One last thought about the keynote concerns the performance itself. There have been a tremendous number of comments about the various presenters and the overall polish of the keynote. Most notably, Jimmy Iovine has been lambasted for his apparent nervousness and unpolished delivery.

I think those criticisms might be true, but are pointed in the wrong direction. The keynote delivered well when it focused on benefits and not features, and when those benefits were presented clearly and quickly.

As an example, the Apple Music rollout was all about features and short on benefits. We’ve got curated music, we’ve got celebrity DJs, we’ve got radio stations emanating from three different cities. Those things are incidental, they are features. How do those things help me?

Consider this benefits-first approach: “For only $9.99 a month, you can have access to pretty much every song ever recorded. Add in $5 more a month, and it’ll be you and up to 5 more people. That’s a real cost savings. You can listen to all that music offline, just like the music you own. We do curated playlists to help you discover more music and those playlists are tunable, so we can make them more enjoyable for you as we learn your tastes.”

That short paragraph would have hooked me. As is, the lede was about as buried as a lede can be. Those messages were stretched out and buried in a sea of features and marketing speak.

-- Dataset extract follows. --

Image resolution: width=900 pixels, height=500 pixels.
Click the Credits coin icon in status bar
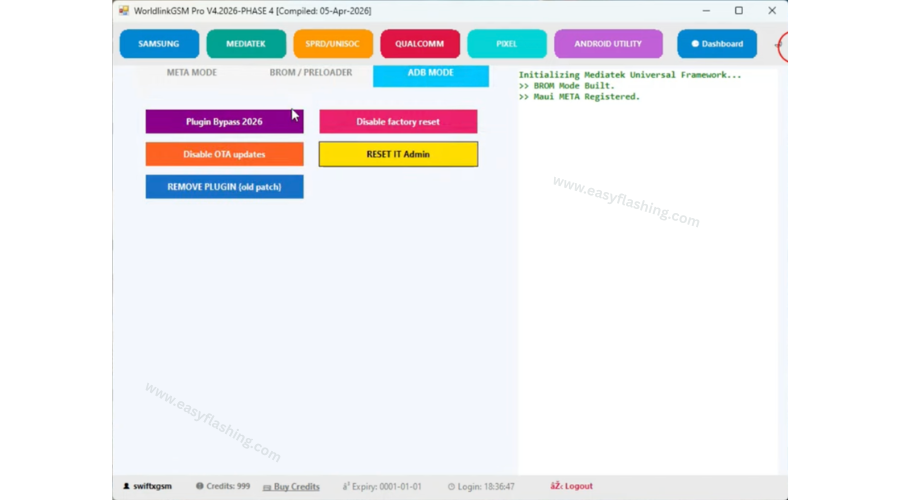200,486
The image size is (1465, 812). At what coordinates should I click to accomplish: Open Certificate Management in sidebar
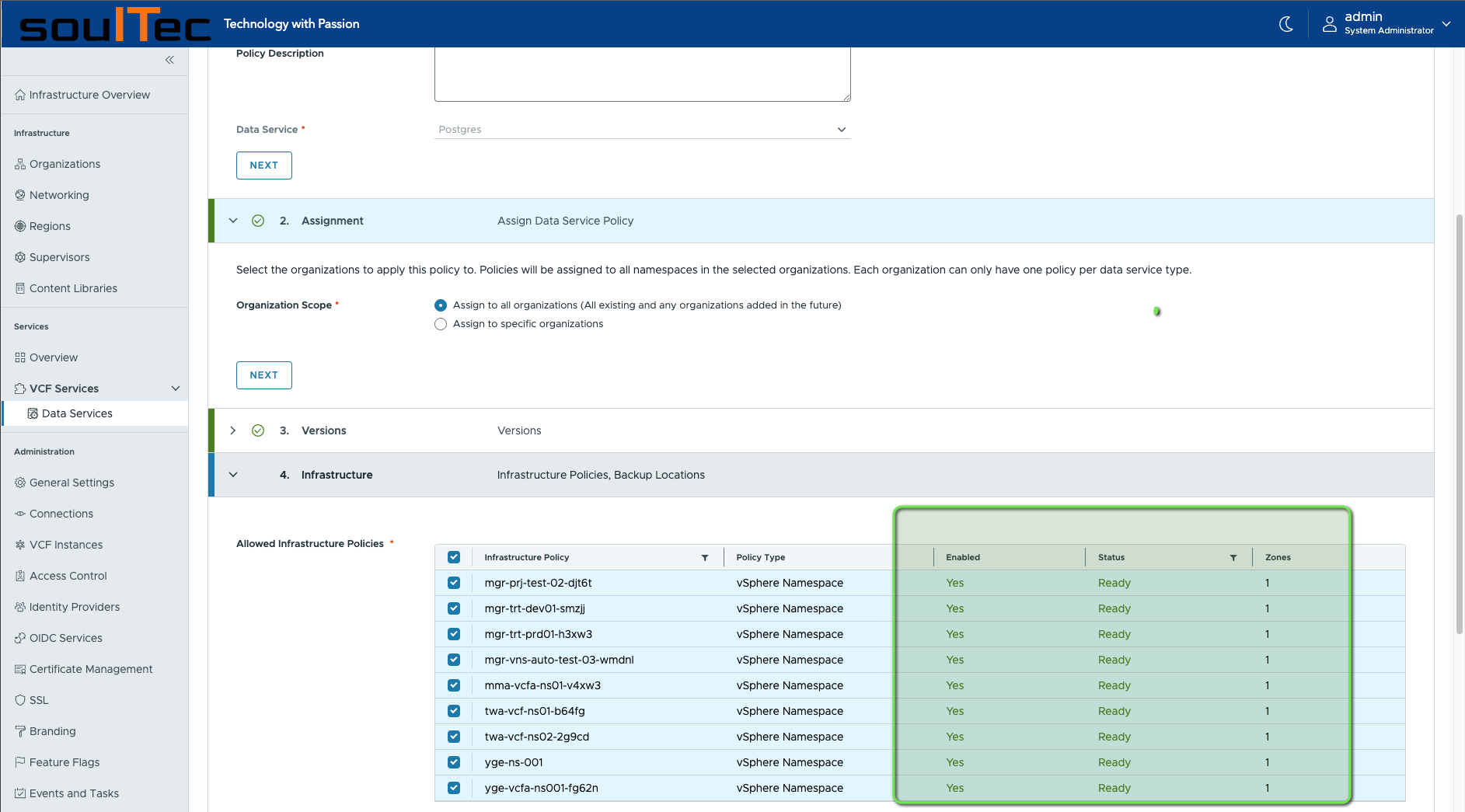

Jimmy Iovine didn’t help matters, but he’s a smart guy. I’ve seen him captivate an audience with his deep musical knowledge and charisma. With the right material and enough practice, Jimmy Iovine will be an invaluable resource in bringing across the keynote message.

I’m wondering if that last section of the keynote was originally built around an AppleTV rollout and the “one more thing” was changed to focus on Apple Music late in the game. That would explain a lot.